Nei 100 e passa giorni del Governo della Destra non ci si fa mancare proprio nulla. Ci mancava solo la scuola differenziata, i professori divisi per area geografica e poi il quadro è completo. Su questo processo spacca Italia non si capisce, infatti, più nulla.

Ci mancava solo la scuola differenziata, i professori divisi per area geografica e poi il quadro è completo. Ma nei 100 e passa giorni del Governo della Destra non ci si fa mancare proprio nulla.

Su questo processo spacca Italia non si capisce, infatti, più nulla: cioè se si farà entro il 2023 per davvero come dicono Lega e la Meloni, se Forza Italia frena o fa solo finte; se il PD che sarà (quello di Bonaccini o della Schlein o di Cuperlo o della De Micheli?) ha una linea chiara o come al solito si annaca? Una gran confusione, insomma, ma resta il merito del progetto su cui il presidente della Repubblica Mattarella si sta esprimendo da mesi senza mai citarlo per richiamare una cosa sola fondamentale: salvare l’unità dell’Italia.

E, invece, non ci siamo proprio, se guardiamo al punto di partenza che dovrebbe essere quello della diseguaglianza che, però, viene fatta passare inopinatamente per essere equa, che sia cioè giusto trattare inegualmente chi si trova in difficoltà, soprattutto se non è stato capace di raggiungere gli stessi traguardi di chi sta meglio.

Questa è in soldoni la logica dell’“autonomia differenziata” o “regionalismo differenziato”. La Lega ne fa un cavallo di battaglia. Il Pd non è per nulla chiaro. Le regioni del centro-nord, non importa se a guida leghista o democratica, condividono questa logica. Non ci si faccia ingannare dai “distinguo” di alcuni candidati in corsa per la segreteria del Pd.

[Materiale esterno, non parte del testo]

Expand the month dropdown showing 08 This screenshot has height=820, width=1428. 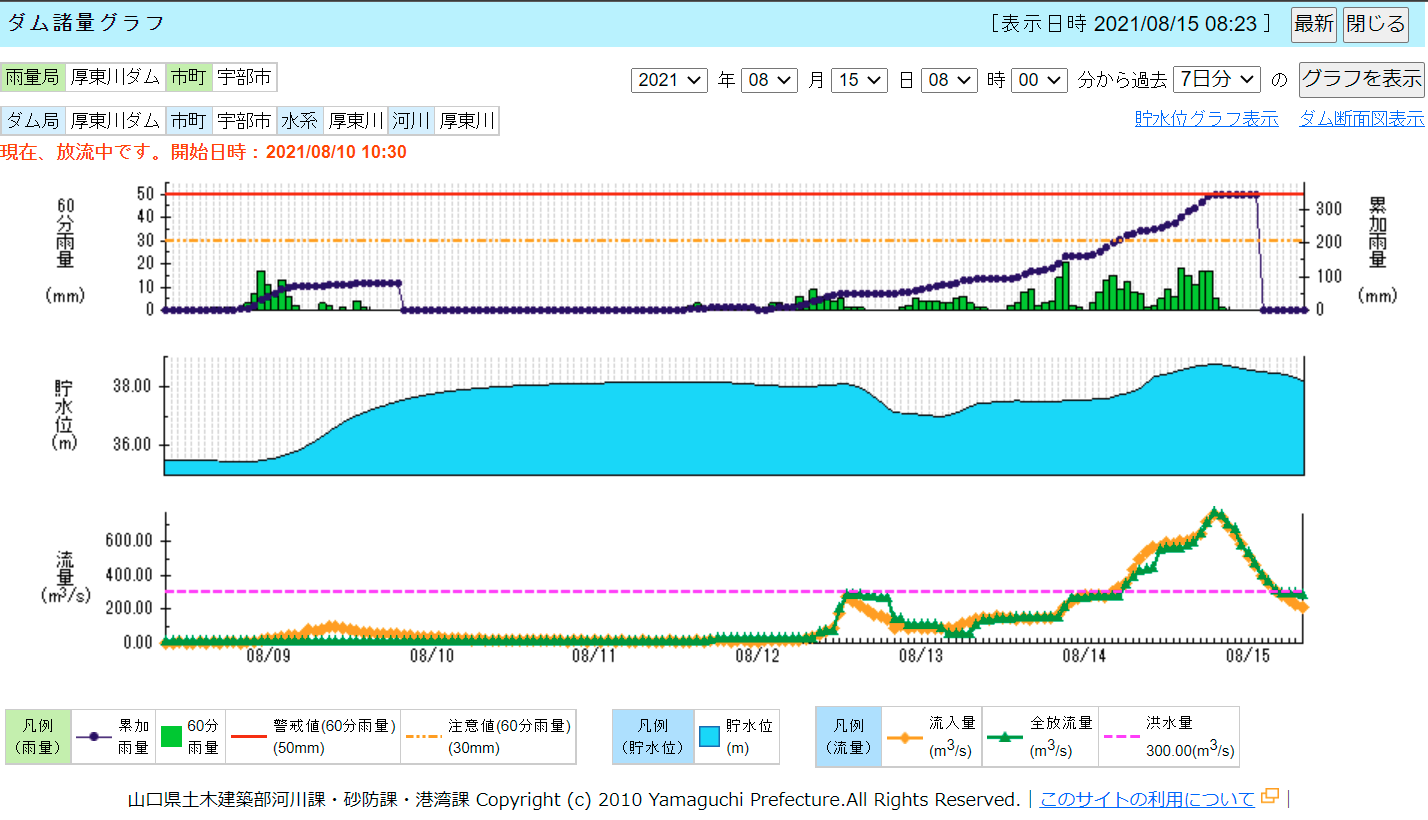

Vediamo di capire la logica della diseguaglianza funzionale, applicata alle regioni. Ha scritto Nadia Urbinati: ‘’si tratta di un criterio che fa del merito il principio di redistribuzione (una blasfemia per chi crede nella giustizia sociale): ciascuno sta laddove merita di stare e le buone regole sono quelle che si accordano a questo principio; se l’attore non riesce entra in azione, finanze permettendo, lo Stato’’.

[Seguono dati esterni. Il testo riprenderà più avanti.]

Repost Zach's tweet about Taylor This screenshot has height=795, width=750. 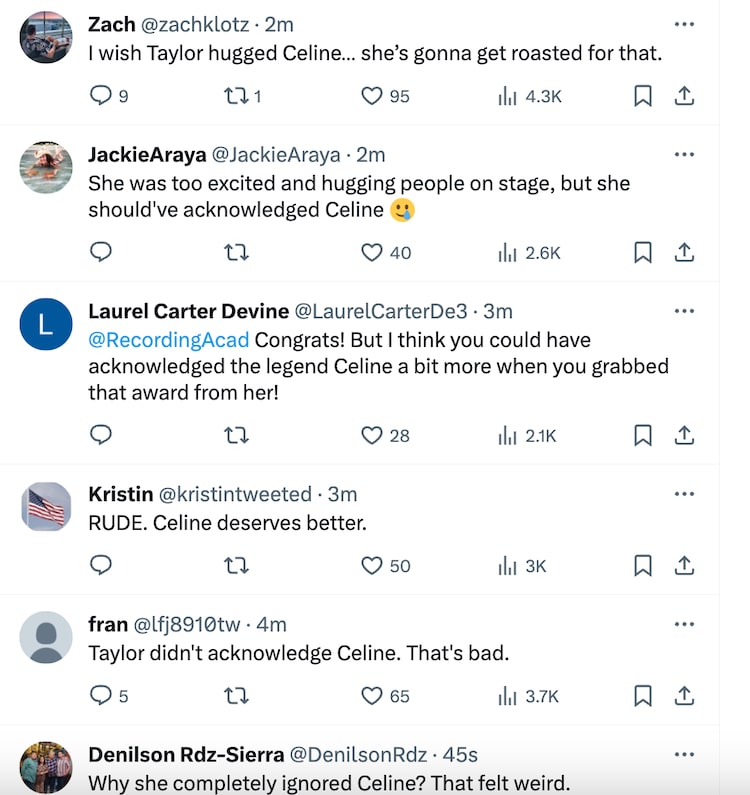(x=236, y=96)
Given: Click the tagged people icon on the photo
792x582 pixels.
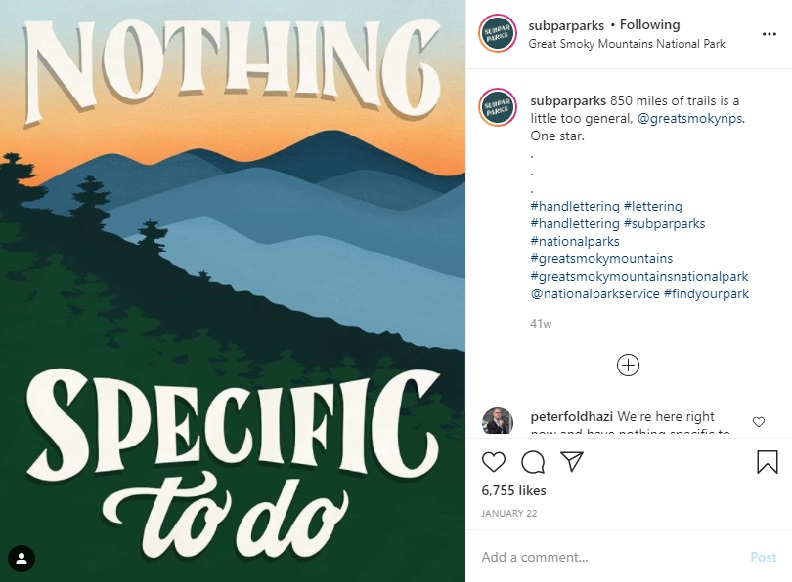Looking at the screenshot, I should 21,558.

Per alcuni candidati Pd, da questa politica del sussidio devono essere tenute fuori quelle cose strettamente necessarie alla vita della nazione: scuola dell’obbligo (ma non necessariamente buona per tutti e dovunque) e sanità (minima assistenza, non necessariamente la copertura di tutte le necessità).

Il minimo per vivere può essere oggetto dello Stato.  Il resto è lasciato al potere attuativo degli attori regionali. La proposta di regionalismo differenziato rientra in questa logica della diseguaglianza funzionale.

Essa dice questo: le regioni del centro-nord producono la maggior parte della ricchezza nazionale; devono poter trasferire allo Stato non in rapporto a quel che ad esso serve per tenere in piedi una politica di perequazione tra tutte le parti del territorio della Repubblica

Le regioni ricche hanno l’esigenza di preservare i loro livelli di vita e devono poter disporre di più risorse in proporzione. Più sono forti e più si rafforzano, all’opposto delle altre. In parte questo sta già avvenendo: la sanità è un bene pubblico (per i cittadini della regione) ma diventa un bene di consumo per le altre regioni se i loro cittadini hanno bisogno di accedervi.

La politica del regionalismo differenziato è dunque fatalmente destinata a produrre progressivamente più diseguaglianza, e comunque a non appianare le diseguaglianze: essa renderà le regioni del centro-sud clienti dei servizi prodotti al centro-nord perché avranno sempre meno risorse necessarie a riqualificare i loro servizi.

Il regionalismo differenziato è un affare lucrativo che genera diseguaglianza. È l’opposto di quanto prescrive l’articolo 3 della Costituzione. I candidati del PD saranno corresponsabili di questa torsione inegualitaria, si chiede Urbinati? Abbiamo seri dubbi se pensiamo che tre su quattro vengono da quella ricca e operosa Emilia e l’altro da Trieste e che tutti e quattro hanno ottenuto solidi rapporti in potentati meridionali del PD che non è ben chiaro a cosa mirino. Bisognerebbe chiederlo a De Luca o ad Emiliano sodali di Bonaccini in questa corsa ma sull’argomento glissano.